# Help wth ftp permissions



## Panthro (Jan 11, 2006)

Hi folks,

I've got a linux machine here running fedora core 4 and vsftp. My problem is I don't seem to be able to set the permissions correctly for /var/www/.

If I try to connect via ftp from another machine using my user login, It connects and sticks me in my /home/Andy/ directory all well and good. The problem comes when I try and change the directory to /var/www/ and I get "550 Failed to change directory".

I have logged in using root and changed the owner of that directory to myself, but still no joy.

Anybody have any ideas? I'm a Linux newbie so I'm probably missing the obvious.


----------



## batty_professor (Jul 29, 2004)

There is an underlying reason for that. var/ is not intended to be a shared directory. For instance, when you download off of a public server, have you ever seen a download come from a var/ directory? More on this later, I must leave for work......


----------



## Panthro (Jan 11, 2006)

OK thanks, so you are suggesting I configure Apache to look in /home/Andy/www/ ?


----------



## LoneWolf071 (Nov 10, 2004)

yes, us apache to runa server, but if you are looking to have a FTP server also that can roam every dir, then you need to mod the vsftpd.conf file.

you connect to your ftp with yor browser, meaning it sees you as anonymous, and the default vsftpd setting is to only allow anonymous ftp users to see that one dir, the one that is in the vsftpd.conf file. 

if i were you, i'd be careful though, because allowing anonymous ftp users to cruise your entire drive could be dangerous. what you should do is make a users, then allow him to login, if you are doing it via a browser, all you need to do is 
ftp://<user>@<address> 
that should then prompt you fora password, enter it and you are home free...


----------



## Squashman (Apr 14, 2005)

What does apache have to do with your FTP.

If you are uploading and downloading files to your website then make a virtual host in your Apache configuration so that you can have your website reside in your home directory.

Why not use SSH instead of VSFTP? I prefer encryption! How about you?


----------



## LoneWolf071 (Nov 10, 2004)

i think he wanted to make ftp act like http... SSH is for just shell, but FTP is for data transferance...


----------



## Squashman (Apr 14, 2005)

LoneWolf071 said:


> i think he wanted to make ftp act like http... SSH is for just shell, but FTP is for data transferance...

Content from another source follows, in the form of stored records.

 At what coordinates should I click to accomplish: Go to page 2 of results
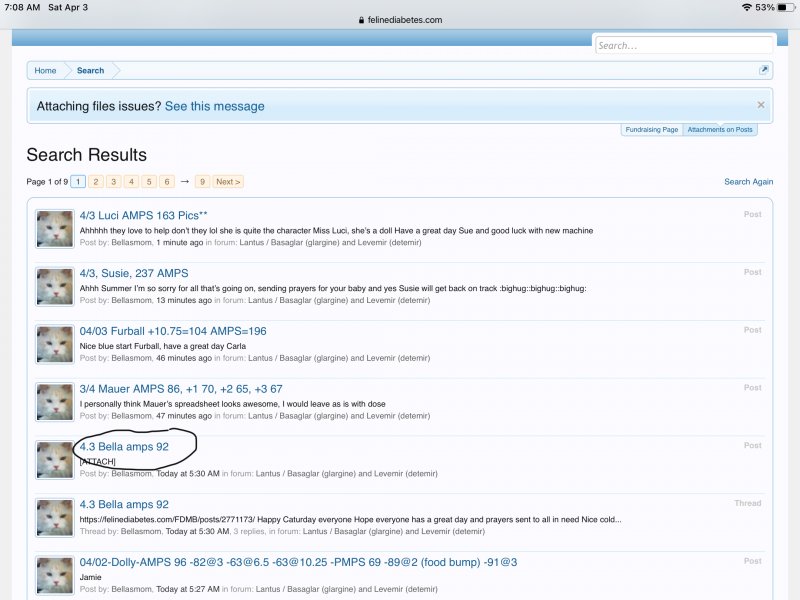95,182
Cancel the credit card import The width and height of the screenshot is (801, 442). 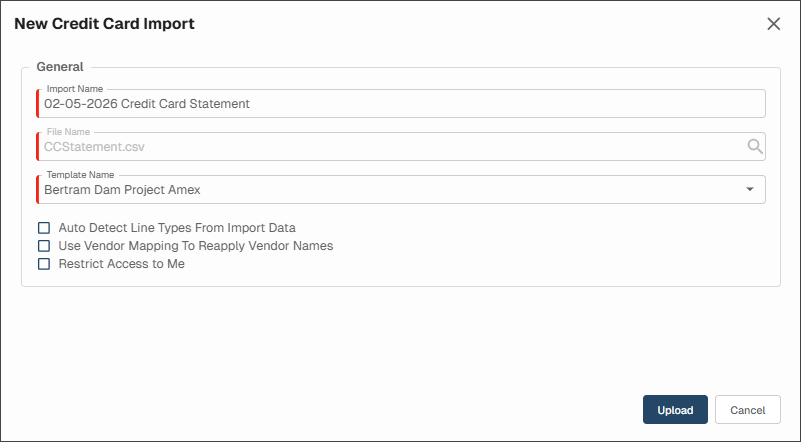point(747,410)
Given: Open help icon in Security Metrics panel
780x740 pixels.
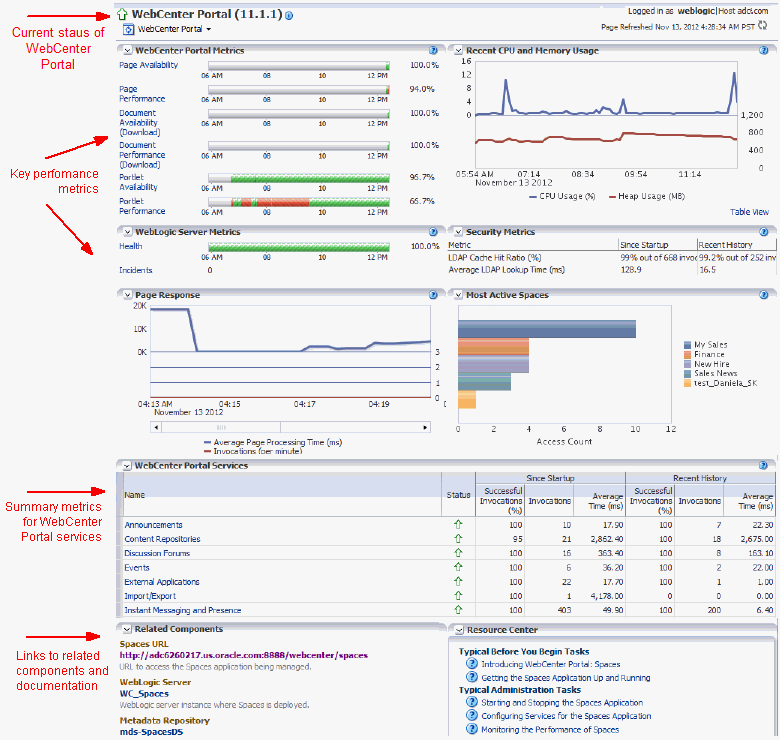Looking at the screenshot, I should [764, 232].
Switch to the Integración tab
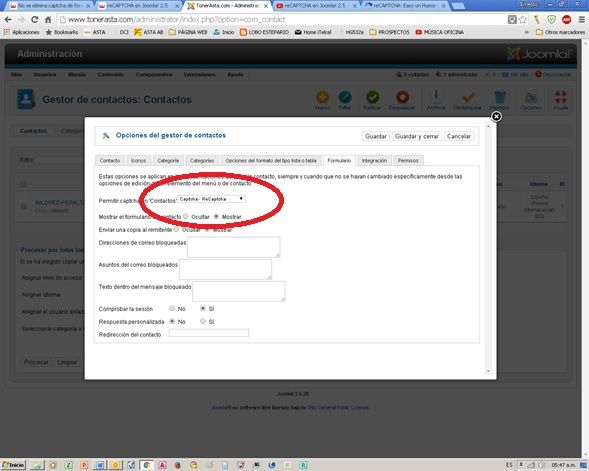This screenshot has height=471, width=589. tap(374, 160)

I can't remember that last time I used FTP to transfer a file to my server. Have always used SSH.


----------



## LoneWolf071 (Nov 10, 2004)

What SSh Client are you Using?


----------



## Skie (Mar 15, 2003)

Panthro said:


> OK thanks, so you are suggesting I configure Apache to look in /home/Andy/www/ ?

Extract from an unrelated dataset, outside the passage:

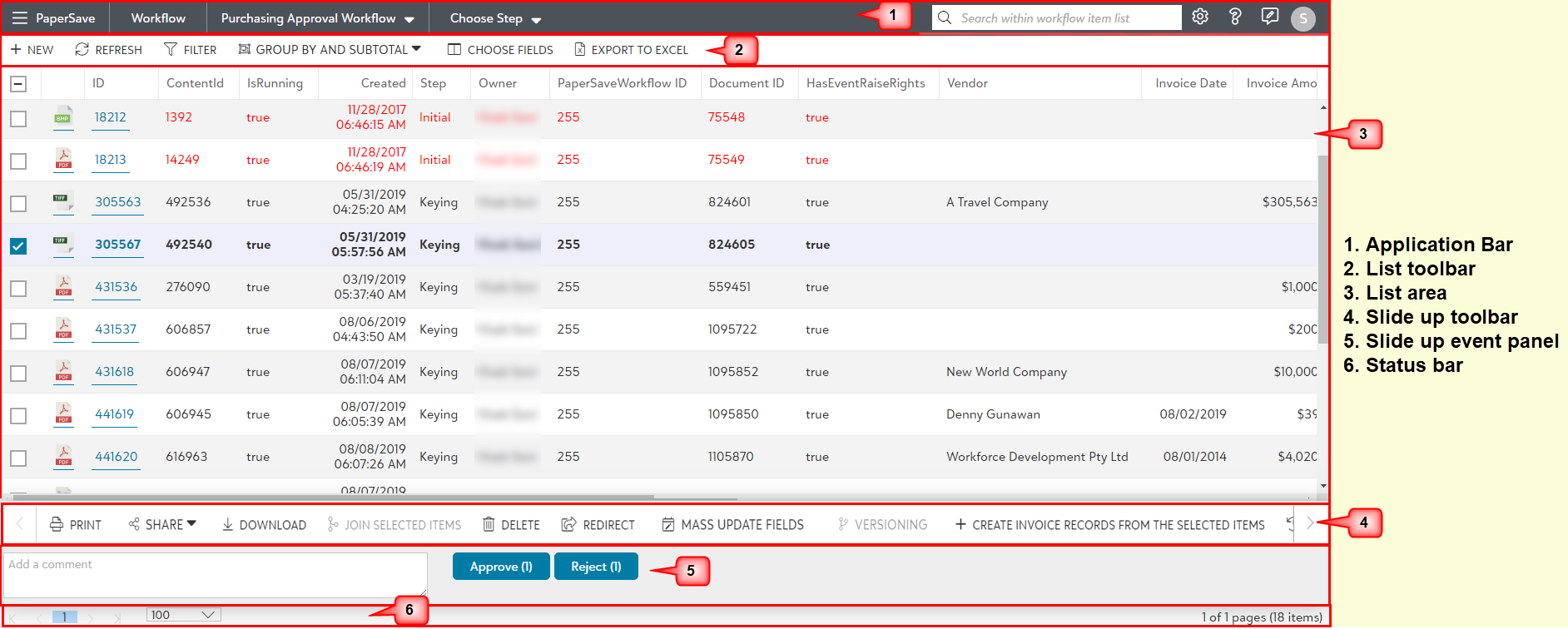
Task: Check the checkbox for item 18212
Action: coord(18,119)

Yes. If you're using Apache, edit your httpd.conf and modify the DocumentRoot to use /home/Andy/www/ instead of /var/www. The reason you can't FTP any files to /var/www is because /var can only be modified by root. /var stores some important files and logs that normal users are not allowed to modify/delete. You could play with the permissions, but this is a security risk. You're much better off using your home dir for your Apache files as you won't need to modify any permissions.


----------



## Skie (Mar 15, 2003)

LoneWolf071 said:


> What SSh Client are you Using?


I recommend using Filezilla which is free and works well. He's referring to SFTP (FTP over SSH). He's still using FTP, it's just being encrypted by SSH.


----------



## Squashman (Apr 14, 2005)

Plenty of them out there.
http://www.ssh.com/support/downloads/secureshellwks/non-commercial.html
http://winscp.net/eng/index.php


----------